STATED EXERCISE
Locate each line below that contains the word "screenshot", and copy every such line in full.

══ LISTED RECORDS ══

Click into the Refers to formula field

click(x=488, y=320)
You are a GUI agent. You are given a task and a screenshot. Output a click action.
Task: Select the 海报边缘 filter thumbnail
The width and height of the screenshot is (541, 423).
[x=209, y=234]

═══
══ LISTED RECORDS ══

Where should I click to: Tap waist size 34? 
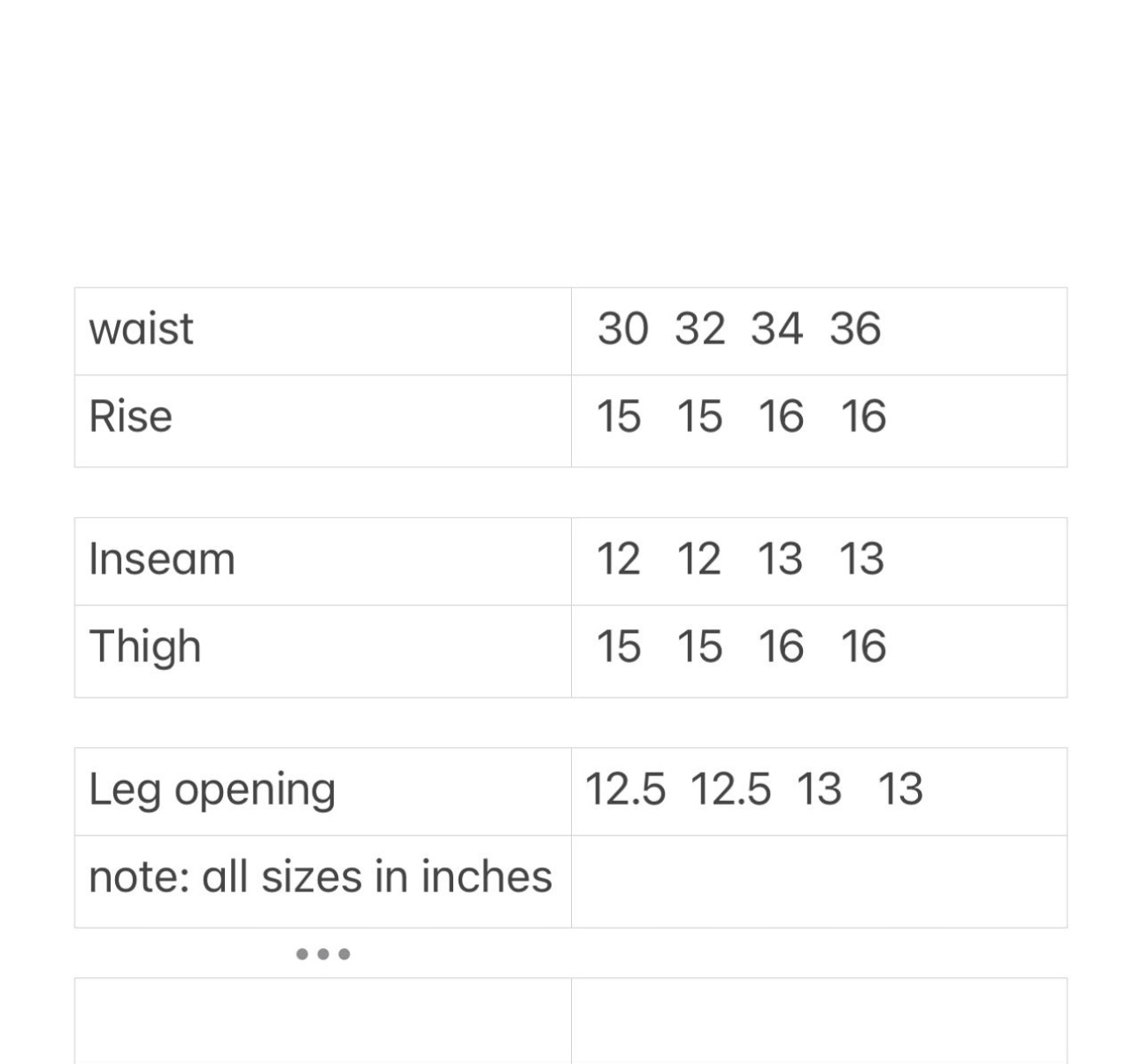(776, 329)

═══

EXERCISE ANSWER
You are a GUI agent. You are given a task and a screenshot. Output a click action.
The width and height of the screenshot is (541, 423).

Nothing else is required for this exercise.